The future of work is the subject of much discussion – but does work even have a future!? A much mediatized Oxford University study in 2013 suggested 47% of jobs in the US will disappear due to technological innovations. Last May the OECD produced a less dramatic report that suggests only 9% of jobs globally will be lost due to automation. And, a few weeks back a joint study by the Universities of Oxford and Yale surveyed +320 AI experts across the world:
“Researchers predict AI will outperform humans in many activities in the next ten years, such as translating languages (by 2024), writing high-school essays (by 2026), driving a truck (by 2027), working in retail (by 2031), writing a bestselling book (by 2049), and working as a surgeon (by 2053). Researchers believe there is a 50% chance of AI outperforming humans in all tasks in 45 years and of automating all human jobs in 120 years, with Asian respondents expecting these dates much sooner than North Americans.”
But, what’s the truth? As ever the answer lies somewhere in between. The Oxford report sounds dramatic, and experts, even the AI variety, don’t always get it right, but one thing is sure reading the OECD document, automation will radically alter the nature of work; jobs will never ever be the same again.
In the much longer term, it could well be that the UK’s Royal Astronomer Lord Martin Rees has it about right – in a recent conversation at Edge he observes that:
“Even though the rate of progress is uncertain, the direction of travel is pretty well agreed. It’s almost certainly going to be towards a posthuman world, where our intelligences would be surpassed by something genetically engineered from us or, more likely, it will be some sort of artificial electronic device that has robotic abilities and intelligence.”

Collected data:
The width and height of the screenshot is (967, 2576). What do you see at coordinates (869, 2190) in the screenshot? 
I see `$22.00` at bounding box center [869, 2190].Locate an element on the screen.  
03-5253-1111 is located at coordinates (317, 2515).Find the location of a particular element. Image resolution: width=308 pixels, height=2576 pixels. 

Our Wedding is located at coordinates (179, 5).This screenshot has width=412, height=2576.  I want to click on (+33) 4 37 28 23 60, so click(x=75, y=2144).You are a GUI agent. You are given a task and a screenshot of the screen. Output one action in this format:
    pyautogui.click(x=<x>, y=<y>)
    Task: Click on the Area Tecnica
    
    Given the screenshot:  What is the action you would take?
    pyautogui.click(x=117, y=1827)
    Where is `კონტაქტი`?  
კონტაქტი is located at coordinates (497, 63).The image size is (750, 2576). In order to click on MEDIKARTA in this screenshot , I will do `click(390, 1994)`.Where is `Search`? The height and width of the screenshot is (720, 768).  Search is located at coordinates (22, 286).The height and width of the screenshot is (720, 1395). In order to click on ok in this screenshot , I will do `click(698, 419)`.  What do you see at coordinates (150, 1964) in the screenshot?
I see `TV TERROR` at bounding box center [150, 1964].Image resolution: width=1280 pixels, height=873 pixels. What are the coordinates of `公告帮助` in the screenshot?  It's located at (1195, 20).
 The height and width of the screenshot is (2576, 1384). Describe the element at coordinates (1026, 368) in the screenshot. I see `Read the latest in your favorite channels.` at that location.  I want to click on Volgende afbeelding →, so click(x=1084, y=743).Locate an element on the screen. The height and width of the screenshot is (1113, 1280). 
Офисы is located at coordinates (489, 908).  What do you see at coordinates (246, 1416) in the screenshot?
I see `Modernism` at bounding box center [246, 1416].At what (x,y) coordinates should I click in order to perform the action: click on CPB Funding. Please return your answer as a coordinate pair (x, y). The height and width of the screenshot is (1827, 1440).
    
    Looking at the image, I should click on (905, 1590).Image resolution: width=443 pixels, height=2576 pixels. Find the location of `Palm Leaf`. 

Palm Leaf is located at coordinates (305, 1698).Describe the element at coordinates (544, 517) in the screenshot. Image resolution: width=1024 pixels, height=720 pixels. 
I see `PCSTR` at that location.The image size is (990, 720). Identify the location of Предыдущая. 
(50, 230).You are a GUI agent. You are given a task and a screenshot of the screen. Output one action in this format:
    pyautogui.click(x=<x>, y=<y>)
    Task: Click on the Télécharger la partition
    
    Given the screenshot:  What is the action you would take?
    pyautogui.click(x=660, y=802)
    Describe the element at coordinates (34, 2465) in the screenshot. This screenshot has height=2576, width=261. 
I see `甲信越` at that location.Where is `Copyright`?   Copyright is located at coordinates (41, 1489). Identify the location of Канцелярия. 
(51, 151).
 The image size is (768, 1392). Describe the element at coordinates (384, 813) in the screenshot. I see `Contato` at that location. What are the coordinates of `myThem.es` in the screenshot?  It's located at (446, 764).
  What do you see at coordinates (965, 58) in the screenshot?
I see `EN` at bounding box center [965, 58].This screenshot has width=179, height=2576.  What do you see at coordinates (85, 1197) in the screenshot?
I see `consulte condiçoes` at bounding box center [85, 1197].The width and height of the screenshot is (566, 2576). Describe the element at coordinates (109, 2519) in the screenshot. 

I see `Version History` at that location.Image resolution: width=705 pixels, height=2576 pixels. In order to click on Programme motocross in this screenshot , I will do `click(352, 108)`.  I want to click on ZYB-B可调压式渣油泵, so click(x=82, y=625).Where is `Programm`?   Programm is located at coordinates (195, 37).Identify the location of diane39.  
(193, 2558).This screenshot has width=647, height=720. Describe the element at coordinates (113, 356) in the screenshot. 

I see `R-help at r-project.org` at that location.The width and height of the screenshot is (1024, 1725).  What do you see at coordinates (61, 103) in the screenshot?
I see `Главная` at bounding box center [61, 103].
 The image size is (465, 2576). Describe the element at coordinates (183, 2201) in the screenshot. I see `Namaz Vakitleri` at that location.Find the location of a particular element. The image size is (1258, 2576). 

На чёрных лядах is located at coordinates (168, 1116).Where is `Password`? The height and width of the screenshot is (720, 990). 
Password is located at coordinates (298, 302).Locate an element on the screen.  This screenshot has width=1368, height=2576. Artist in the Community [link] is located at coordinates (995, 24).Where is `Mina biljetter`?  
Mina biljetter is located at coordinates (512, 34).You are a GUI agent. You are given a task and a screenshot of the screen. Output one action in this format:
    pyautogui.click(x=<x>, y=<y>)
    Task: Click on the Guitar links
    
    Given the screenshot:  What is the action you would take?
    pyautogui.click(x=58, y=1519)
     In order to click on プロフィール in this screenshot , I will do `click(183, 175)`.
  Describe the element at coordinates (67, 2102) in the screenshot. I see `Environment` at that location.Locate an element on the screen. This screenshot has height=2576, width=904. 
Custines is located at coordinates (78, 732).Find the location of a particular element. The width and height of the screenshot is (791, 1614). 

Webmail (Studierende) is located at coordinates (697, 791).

What is needed: For the future-of-work text, say whether each statement agrees with it, answering yes or no and quoting the words that decide it. (a) An OECD report suggests that 9% of jobs globally will be lost to automation. (b) The joint Oxford and Yale study surveyed fewer than 300 AI experts. (c) North American respondents expected the dates much sooner than Asian respondents.

Solution to the exercise:
(a) Yes: "only 9% of jobs globally will be lost due to automation"
(b) No: "surveyed +320 AI experts across the world"
(c) No: "with Asian respondents expecting these dates much sooner than North Americans"